The data collected by the researchers from Statistics Canada, Alberta’s Residential Care Facilities Survey and Health Facilities Review Committee and conversations with many stakeholders clearly shows “abundant evidence for profit corporations provide inferior quality care,” the study says.

“Public is the way to go, according to our data,” Stunden Bower told the news conference.

But while the study shows the shift in service delivery models has made things worse for seniors themselves, their families and health care workers, the owners and stockholders of private long-term care and assisted living facilities in Alberta are benefitting from rates of return significantly higher than those generated by U.S. stock markets.

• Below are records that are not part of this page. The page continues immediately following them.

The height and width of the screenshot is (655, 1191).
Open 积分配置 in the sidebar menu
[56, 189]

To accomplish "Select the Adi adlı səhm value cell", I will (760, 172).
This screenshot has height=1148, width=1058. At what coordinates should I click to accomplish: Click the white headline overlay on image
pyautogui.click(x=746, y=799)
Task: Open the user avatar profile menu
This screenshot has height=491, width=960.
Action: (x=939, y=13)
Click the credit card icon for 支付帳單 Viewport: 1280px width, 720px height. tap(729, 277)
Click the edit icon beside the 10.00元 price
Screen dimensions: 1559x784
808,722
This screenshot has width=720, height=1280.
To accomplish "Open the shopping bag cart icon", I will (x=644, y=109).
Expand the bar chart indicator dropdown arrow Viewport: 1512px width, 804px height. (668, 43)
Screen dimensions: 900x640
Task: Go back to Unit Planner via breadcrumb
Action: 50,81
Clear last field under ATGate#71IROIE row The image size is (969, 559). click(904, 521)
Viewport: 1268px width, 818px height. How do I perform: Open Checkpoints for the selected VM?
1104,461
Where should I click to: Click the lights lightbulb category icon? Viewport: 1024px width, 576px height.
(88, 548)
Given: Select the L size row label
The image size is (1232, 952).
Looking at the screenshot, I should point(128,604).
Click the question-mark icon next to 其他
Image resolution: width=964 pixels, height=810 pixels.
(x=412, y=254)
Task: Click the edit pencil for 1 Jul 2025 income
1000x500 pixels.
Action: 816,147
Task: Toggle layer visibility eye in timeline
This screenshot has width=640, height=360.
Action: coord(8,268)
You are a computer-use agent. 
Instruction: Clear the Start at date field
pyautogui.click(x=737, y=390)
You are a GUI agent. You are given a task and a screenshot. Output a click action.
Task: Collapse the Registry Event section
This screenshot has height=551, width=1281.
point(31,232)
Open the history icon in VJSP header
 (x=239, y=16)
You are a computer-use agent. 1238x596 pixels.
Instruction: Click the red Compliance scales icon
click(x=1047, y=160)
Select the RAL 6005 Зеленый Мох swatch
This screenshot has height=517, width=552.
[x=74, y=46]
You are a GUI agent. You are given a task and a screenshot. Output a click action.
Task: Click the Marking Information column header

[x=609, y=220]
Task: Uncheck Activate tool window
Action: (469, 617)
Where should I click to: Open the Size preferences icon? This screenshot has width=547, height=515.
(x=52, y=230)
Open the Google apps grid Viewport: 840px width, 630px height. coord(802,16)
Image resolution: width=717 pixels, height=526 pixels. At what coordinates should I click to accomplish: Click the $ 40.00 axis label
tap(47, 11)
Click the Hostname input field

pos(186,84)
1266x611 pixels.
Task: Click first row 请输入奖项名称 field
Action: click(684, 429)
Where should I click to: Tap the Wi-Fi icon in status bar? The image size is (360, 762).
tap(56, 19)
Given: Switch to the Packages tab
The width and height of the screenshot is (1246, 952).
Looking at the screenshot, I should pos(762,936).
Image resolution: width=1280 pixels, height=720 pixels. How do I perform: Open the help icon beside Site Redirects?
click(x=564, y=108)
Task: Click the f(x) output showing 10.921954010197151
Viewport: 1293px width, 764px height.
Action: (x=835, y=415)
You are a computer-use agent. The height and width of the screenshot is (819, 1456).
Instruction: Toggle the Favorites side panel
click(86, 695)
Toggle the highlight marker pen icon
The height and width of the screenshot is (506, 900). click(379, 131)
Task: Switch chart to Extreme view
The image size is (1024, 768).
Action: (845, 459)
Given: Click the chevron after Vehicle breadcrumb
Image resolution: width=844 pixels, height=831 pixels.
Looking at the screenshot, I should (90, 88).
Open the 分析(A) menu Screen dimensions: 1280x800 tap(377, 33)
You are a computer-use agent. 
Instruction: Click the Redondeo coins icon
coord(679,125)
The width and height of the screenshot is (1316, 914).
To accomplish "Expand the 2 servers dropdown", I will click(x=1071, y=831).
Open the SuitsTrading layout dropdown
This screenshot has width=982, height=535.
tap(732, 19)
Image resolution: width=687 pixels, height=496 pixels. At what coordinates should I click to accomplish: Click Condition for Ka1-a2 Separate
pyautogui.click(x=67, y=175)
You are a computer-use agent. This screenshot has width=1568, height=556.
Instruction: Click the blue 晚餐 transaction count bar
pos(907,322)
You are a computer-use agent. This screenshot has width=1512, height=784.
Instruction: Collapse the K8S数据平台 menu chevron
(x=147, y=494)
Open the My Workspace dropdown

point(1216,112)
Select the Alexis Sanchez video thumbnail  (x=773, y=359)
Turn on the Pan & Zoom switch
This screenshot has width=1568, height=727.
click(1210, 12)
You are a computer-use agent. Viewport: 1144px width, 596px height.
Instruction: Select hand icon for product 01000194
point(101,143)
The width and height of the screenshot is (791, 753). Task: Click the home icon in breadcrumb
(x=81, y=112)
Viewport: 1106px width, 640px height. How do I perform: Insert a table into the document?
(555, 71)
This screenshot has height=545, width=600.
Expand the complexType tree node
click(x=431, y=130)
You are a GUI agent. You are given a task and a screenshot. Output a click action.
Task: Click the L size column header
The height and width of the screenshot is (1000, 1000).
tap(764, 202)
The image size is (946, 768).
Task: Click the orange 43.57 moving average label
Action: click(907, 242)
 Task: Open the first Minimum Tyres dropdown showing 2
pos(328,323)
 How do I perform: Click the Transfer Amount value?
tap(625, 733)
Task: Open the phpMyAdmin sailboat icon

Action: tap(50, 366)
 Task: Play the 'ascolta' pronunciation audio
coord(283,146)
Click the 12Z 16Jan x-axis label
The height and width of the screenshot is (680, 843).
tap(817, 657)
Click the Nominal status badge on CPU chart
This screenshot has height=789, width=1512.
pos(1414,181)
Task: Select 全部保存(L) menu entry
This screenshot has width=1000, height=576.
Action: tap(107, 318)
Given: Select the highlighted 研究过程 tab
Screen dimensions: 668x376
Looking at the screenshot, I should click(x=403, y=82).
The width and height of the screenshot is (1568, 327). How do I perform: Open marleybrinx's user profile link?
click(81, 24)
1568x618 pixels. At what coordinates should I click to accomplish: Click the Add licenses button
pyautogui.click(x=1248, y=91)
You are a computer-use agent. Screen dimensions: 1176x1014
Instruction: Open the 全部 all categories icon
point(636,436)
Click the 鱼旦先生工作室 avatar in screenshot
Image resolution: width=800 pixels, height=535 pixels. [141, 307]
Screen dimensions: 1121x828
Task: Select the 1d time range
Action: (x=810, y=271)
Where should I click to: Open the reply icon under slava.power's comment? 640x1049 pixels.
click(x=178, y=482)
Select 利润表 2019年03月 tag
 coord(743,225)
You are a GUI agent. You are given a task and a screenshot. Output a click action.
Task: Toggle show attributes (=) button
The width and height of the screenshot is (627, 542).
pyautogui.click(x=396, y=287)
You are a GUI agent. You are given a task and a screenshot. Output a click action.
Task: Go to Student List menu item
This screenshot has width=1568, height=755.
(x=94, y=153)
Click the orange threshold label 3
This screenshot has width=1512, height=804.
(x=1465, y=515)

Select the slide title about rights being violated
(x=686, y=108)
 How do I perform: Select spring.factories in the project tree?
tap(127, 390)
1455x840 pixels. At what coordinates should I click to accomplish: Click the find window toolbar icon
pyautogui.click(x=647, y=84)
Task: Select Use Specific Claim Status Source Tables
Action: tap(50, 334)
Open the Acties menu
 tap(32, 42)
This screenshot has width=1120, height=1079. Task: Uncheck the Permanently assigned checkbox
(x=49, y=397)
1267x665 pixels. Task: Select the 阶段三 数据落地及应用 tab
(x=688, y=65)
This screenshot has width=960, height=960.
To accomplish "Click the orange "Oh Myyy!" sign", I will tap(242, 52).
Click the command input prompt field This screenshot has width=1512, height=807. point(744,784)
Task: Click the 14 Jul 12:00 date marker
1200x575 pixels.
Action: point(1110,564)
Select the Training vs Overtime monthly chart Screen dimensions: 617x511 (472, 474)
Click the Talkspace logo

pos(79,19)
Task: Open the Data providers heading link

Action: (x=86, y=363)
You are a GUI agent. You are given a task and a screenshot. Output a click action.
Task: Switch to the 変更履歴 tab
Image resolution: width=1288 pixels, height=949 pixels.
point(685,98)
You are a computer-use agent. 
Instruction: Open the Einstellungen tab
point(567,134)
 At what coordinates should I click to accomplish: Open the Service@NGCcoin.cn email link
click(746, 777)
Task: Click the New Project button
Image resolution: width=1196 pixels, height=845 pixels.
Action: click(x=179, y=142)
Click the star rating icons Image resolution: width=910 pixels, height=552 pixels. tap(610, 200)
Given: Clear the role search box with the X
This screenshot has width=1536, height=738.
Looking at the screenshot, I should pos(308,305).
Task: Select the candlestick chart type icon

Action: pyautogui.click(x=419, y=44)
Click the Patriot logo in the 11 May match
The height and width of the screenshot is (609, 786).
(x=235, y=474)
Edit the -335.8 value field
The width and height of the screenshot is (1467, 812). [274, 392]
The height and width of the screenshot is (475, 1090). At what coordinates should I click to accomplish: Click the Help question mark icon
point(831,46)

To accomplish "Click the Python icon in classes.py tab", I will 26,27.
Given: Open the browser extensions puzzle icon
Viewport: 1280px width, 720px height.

Serious concerns raised by the report include:

  • A big gap between staffing levels in Alberta seniors facilities and the staff actually required to ensure dignity and comfort for residents
  • Shortfalls in service in public and not-for-profit facilities driven by underfunding, but a much worse situation in for-profit facilities. “Alberta for-profit facilities fell short of the staffing benchmark associated with reasonable quality elder care by well over 90 minutes of care per resident per day.”
  • Significant offloading of costs onto residents and their families that would once have been alleviated by the province

The report’s recommendations include:

  • Expanding Canada’s public health system to include institutional and home based elder care
  • Improving staffing levels at elder care facilities – Legally requiring all facilities to provide minimum care levels
  • Creating an independent provincial seniors’ advocate
  • Phasing out for-profit care

“As more services have been provided by for-profit service providers, the quality of elder care for Albertans has gone down,” Stunden Bower said. “We can afford quality elder care, just as we can afford quality health care,” she concluded. “It’s a question of political will.”